The Difference Between Brains and Computers
The human brain is a highly complex unit. It doubles and folds back upon itself to provide room for the neurons that process all the data that we absorb daily. According to “2Machines.com,” there are a million, million neurons in the adult human brain, each with a thousand connections. The neurons process data in a parallel method, making it possible to analyze and make decisions quickly. To replicate that complexity, computers would have to have 8 million Gigabytes of RAM. Humans are able to take in complex data like color, movement, sound and size and process them simultaneously to arrive at an identification or to make a response. The computer processes each area individually, assimilates the data to identify the subject, then must still rely on pre-programmed data to respond. At the current rate of technological advancement, computers should have eight million Gigabytes by 2029, so can we assume that they will be able to “think” at that point?

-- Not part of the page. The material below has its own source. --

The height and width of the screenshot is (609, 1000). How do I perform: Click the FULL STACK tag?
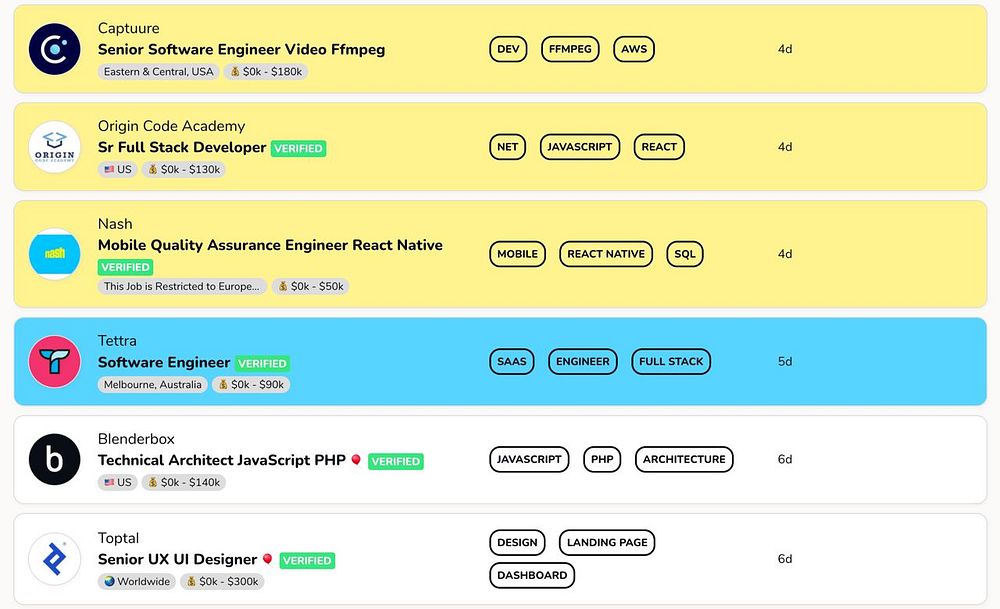[671, 362]
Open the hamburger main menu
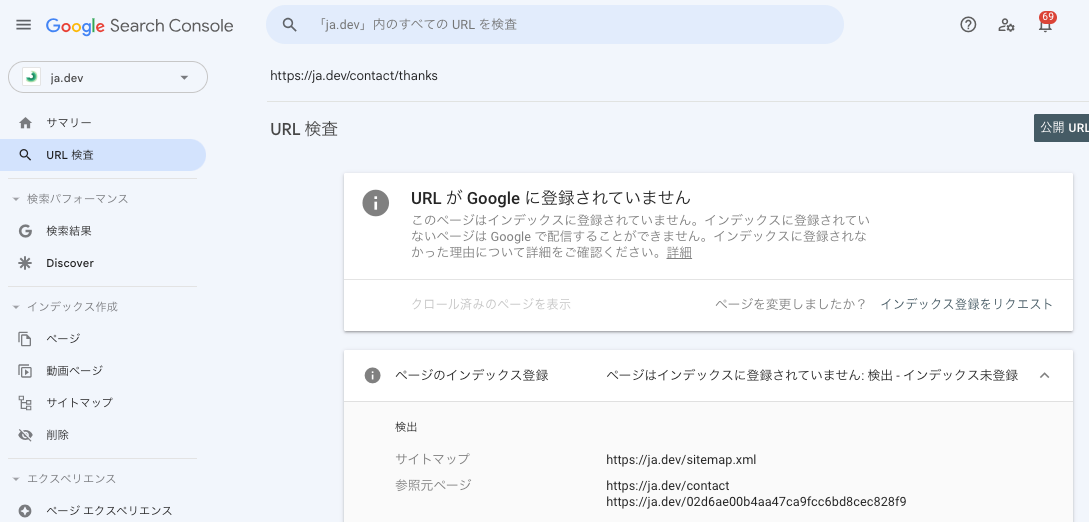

Thinking Involves Self Awareness.
A computer has a bank of knowledge. It knows things, but does it know that it knows? An article in “The Keyboard.com” compares the computer to a thermostat. The device senses, or takes in data, that tells it the heat in a room does not match the pre-programmed figure on its dial. It responds by analyzing the data and adjusting the heating or cooling to bring the room to the accepted level. It “knows” that the temperatures must be synced, but does it “know that it knows,” and does it know it is a thermostat? Humans rely on their instincts and upon past experience to decide upon a course of action. The Keyboard article gives the example of a simple mathematics problem: if we add two consecutive whole numbers and divide the answer by two, the result will never be a whole number. Humans, by experience, will know that is true. They remember and relate their experiences. The machine, however, will try every conceivable combination of numbers, to infinity, and never arrive at the answer because it is programmed to give the precise answer.
The 2059 Deadline
The next major hurdle to jump in making computers think is emotion. Kurzweil, who invented the text-to-speech synthesizer, believes that goal can be reached within a half a century. If brains function through transmission of electric impulses and data through the neurons, basically algorithms, then human emotions, intuition, empathy and even a sense of humor can be “taught” to a machine by emulating those algorithms. It is a matter of complexity. If that is true, then when we arrive at that level machines will become sentient.
The debate about whether or not machines can be taught to reason and feel is, at times, heated. Do we know enough about how the brain functions to emulate it? Opponents say no. Still, researchers attempting to develop thinking computers not likely to abandon their quests, and 2059 is “on the doorstep.”